Как он потом рассказывал, рядом остановилась телега, четверо татей упаковали его в мешок, раскачали и скинули с моста. Повествуя об этом, Борис впадал в раж от душераздирающих подробностей – дескать, зубами в воде прогрыз мешок и плыл, как раненый сом, в ночи к далекому берегу…
Правда, глубины тот ручей был по это самое, и до берега метров пять всего. Но это не важно. Главное, что героический Борис сам себе понравился. Набежавшая на крики стража отпоила страдальца ядреным самогоном и отвезла домой. Что он рассказывал Штанине – неведомо, но наверняка там уже была банда, которая хотела его прикончить в отместку за самодержавие, православие и народность, а он половину убил, а другую в полон взял. Но про букет, который при нем был, ничего бабе своей не сказал, это деталь второстепенная.

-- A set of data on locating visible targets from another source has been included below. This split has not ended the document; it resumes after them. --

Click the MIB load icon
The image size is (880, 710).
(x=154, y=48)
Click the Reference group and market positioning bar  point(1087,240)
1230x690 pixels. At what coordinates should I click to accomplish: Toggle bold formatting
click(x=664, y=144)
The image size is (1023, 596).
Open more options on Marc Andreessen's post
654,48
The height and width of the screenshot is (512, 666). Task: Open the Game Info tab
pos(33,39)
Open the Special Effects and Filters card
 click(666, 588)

Обычаи и нравы у нас такие, что чем больше прессует кого-то власть, тем больше его в народе любят. «У нас плохого в ссылку не отправят», – сказали одному известному ссыльному писателю в далекой деревне и поили его три дня. Вот и Бориса, замордованного тогдашним царским двором, население начало обожествлять: богатырь, зажравшимся вельможам спуску не дает, у богатых отнимает, бедным раздает.